Coup d’envoi de l’expérimentation relative aux bâtiments à énergie positive et bas carbone

Le 17 novembre, la ministre du Logement a installé le comité en charge de piloter l’expérimentation volontaire visant à accélérer la labéllisation des bâtiments énergie positive et bas carbone, ouvrant ainsi la voie aux candidatures. Ce label d’Etat « Energie-Carbone » a été annoncé en juillet dernier par Emmannuelle Cosse et Ségolène Royal. Il s’inspire des labels existants bâtiments bas carbone (BBCA), HQE et Effinergie.

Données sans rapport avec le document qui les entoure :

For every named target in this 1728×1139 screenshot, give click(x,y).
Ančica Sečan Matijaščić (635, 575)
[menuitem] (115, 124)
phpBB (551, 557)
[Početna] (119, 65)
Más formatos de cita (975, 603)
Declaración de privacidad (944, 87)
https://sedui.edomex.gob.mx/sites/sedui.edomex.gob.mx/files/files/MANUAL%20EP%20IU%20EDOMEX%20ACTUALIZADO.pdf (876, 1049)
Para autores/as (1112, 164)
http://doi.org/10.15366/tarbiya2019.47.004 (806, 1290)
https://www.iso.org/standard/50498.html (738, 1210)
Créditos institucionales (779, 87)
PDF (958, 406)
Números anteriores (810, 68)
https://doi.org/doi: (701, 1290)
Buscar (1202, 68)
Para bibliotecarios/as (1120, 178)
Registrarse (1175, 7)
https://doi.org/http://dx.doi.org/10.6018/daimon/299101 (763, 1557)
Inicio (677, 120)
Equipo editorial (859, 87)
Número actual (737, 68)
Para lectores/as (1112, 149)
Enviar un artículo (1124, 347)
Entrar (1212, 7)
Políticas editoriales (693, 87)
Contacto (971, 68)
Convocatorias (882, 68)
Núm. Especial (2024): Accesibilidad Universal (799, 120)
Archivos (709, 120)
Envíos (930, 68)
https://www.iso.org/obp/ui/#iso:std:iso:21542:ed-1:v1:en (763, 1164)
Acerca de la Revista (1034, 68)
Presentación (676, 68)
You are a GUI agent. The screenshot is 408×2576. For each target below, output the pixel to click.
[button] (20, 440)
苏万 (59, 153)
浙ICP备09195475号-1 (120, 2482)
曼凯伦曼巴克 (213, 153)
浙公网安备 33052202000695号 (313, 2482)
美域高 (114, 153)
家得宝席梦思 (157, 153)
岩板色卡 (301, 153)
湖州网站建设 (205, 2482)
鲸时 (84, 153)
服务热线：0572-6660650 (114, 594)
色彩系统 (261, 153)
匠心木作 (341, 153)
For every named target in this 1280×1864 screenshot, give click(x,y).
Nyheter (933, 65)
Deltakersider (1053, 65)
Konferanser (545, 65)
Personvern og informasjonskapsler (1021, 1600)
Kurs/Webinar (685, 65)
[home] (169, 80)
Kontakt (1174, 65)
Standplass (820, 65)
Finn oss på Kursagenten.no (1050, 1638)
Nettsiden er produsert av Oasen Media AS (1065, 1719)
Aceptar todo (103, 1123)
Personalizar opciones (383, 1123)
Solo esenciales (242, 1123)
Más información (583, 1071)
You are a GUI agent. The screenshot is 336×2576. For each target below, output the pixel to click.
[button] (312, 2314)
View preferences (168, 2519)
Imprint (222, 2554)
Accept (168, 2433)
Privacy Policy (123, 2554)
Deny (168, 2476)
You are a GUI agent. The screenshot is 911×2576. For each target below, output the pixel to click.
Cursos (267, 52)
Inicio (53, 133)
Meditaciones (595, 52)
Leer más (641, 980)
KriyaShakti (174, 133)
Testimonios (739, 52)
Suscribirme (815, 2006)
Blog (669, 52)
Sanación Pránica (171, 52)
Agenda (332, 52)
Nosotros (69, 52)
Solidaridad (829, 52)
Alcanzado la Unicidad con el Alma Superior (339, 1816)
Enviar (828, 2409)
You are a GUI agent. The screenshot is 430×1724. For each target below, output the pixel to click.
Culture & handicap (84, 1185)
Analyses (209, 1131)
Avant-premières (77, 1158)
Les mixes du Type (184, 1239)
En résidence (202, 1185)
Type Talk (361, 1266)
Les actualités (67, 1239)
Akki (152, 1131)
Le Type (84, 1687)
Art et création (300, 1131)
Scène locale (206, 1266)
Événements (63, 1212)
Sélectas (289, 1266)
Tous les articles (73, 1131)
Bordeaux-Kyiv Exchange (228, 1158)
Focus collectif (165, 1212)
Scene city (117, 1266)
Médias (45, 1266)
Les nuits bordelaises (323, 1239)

Le référentiel de ce label a été précisé à la fin du mois d’octobre et il définit quatre niveaux de performance énergétique à atteindre pour les bâtiments à énergie positive (Bepos) visant à réduire la consommation d’énergie non renouvelable pour un bâti et des systèmes performants. S’ajoute à cela deux niveaux de performance énvironnementale relative aux émissions de gaz à effet de serre fixés par ce label. Ce dernier est désormais baptisé « E+C- » (« Energie positive & Réduction carbone »), et il certifiera le « respect des bonnes pratiques énergétiques et environnementales« . Il est destiné aux maîtres d’ouvrage qui veulent dès à présent préparer la prochaine réglementation thermique (RT) et environnementale des bâtiments neufs à l’horizon 2018-2020. Le comité installé par la ministre du Logement regroupe des professionnels du bâtiment, les producteurs d’énergies renouvelables, les associations de labels et les certificateurs, « afin d’évaluer l’adéquation entre les ambitions, les coûts et la maîtrise technique des premières réalisations qui lui seront soumises » de bâtiments performants sur la base du référentiel. L’objectif est selon Emmanuelle Cosse, d’évaluer ce référentiel « pour le confronter aux réalités du terrain en capitalisant les retours d’expériences » et dans un second temps de calibrer les exigences de la future réglementation. Ainsi, l’appel aux candidatures est ouvert et un site a été lancé. Les maîtres d’ouvrage volontaires testeront la faisabilité technique et économique des solutions « permettant la réduction des consommations énergétiques non renouvelables, le déploiement des énergies rénouvelables et le recours à des matériaux, systèmes énergétiques ou encore techniques constructives à faible empreinte carbone« .29

Ce label sera donc délivré par cinq organismes de certification ayant signé une convention avec l’Etat. Ces cinq organismes sont les suivants : Céquami (pour la maison individuelle en secteur diffus); Cerqual (pour le logement collectif et individuel groupé, les résidences services et les établissements médico-sociaux); Certivéa (pour les bâtiments non résidentiels); Prestaterre (pour les logements collectifs et les maisons individuelles), ainsi que Promotelec Services (pour les logements collectifs et les maisons individuelles). Ces organismes de certification seront chargés de réaliser des contrôles de conformité des bâtiments aux exigences du label lors de la phase d’études et pendant le chantier. Toutefois, Stanislas Pottier, président de l’association BBCA, regrette que le nouveau label « permette l’affichage d’une performance carbone sur des bâtiments qui n’ont pas fait d’effort pour réduire leurs émissions, en conservant des systèmes constructifs et des sources d’énergie très carbonés ».